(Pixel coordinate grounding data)

Content starts

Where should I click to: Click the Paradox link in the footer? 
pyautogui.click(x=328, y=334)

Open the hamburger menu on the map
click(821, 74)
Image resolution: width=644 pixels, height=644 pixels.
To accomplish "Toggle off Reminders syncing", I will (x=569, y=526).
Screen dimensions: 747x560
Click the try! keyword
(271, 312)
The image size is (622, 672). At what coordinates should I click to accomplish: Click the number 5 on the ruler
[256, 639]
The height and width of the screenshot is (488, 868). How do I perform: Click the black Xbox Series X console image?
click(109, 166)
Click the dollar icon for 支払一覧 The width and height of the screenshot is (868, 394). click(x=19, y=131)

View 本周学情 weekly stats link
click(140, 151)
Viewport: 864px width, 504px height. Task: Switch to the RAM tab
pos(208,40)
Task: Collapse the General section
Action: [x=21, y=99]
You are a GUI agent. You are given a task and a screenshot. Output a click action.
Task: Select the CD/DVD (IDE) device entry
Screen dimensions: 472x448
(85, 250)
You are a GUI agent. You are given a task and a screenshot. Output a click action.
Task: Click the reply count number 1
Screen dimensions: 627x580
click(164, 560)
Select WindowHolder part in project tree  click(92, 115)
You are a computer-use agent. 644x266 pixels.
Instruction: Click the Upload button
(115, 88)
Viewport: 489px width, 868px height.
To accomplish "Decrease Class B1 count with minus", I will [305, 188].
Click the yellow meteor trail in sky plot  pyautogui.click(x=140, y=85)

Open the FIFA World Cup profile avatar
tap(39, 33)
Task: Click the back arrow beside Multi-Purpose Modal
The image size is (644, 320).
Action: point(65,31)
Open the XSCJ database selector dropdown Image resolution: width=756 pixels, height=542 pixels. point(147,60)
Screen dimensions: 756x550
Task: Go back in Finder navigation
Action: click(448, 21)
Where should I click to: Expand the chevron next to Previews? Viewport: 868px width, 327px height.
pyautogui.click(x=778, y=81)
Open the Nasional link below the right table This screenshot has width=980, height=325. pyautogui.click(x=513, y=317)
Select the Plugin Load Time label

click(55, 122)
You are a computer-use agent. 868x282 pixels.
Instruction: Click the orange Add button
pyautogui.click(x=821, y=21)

Content ends

**Exercise instructions**
Begin at the line that has "The image size is (622, 672)." in the entries above; stop after the line that has "Task: Click the reply count number 1". Transcribe exactly those lines and no others.

**Task output**
The image size is (622, 672). At what coordinates should I click to accomplish: Click the number 5 on the ruler
[256, 639]
The height and width of the screenshot is (488, 868). How do I perform: Click the black Xbox Series X console image?
click(109, 166)
Click the dollar icon for 支払一覧 The width and height of the screenshot is (868, 394). click(x=19, y=131)

View 本周学情 weekly stats link
click(140, 151)
Viewport: 864px width, 504px height. Task: Switch to the RAM tab
pos(208,40)
Task: Collapse the General section
Action: [x=21, y=99]
You are a GUI agent. You are given a task and a screenshot. Output a click action.
Task: Select the CD/DVD (IDE) device entry
Screen dimensions: 472x448
(85, 250)
You are a GUI agent. You are given a task and a screenshot. Output a click action.
Task: Click the reply count number 1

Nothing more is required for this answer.